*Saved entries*
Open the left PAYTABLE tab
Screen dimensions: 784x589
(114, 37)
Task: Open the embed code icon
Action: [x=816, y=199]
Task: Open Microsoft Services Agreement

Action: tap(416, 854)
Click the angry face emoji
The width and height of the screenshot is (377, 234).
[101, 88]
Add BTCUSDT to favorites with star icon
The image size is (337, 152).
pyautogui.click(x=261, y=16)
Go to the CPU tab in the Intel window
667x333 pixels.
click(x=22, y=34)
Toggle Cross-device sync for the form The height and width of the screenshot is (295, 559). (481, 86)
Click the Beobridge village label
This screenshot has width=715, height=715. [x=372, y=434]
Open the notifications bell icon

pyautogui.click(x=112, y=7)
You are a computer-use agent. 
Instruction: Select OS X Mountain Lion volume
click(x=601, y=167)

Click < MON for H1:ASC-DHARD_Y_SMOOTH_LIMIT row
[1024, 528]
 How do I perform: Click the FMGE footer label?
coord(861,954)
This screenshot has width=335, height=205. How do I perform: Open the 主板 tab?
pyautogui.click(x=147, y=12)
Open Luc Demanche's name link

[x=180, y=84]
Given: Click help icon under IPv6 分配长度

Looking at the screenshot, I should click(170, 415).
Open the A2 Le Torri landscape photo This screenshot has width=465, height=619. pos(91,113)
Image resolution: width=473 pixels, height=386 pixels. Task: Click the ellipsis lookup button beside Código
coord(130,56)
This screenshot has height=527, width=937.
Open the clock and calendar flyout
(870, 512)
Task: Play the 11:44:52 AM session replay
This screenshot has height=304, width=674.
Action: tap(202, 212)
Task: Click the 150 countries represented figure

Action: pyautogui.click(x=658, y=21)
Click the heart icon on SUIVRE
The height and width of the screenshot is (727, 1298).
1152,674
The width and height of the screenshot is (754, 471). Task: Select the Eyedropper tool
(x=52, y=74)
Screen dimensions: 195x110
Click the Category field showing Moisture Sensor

*Exercise aim*
Reproduce the entries above exactly, starting at their first line and finishing with the line that contains "Click the angry face emoji".

*Response area*
Open the left PAYTABLE tab
Screen dimensions: 784x589
(114, 37)
Task: Open the embed code icon
Action: [x=816, y=199]
Task: Open Microsoft Services Agreement

Action: tap(416, 854)
Click the angry face emoji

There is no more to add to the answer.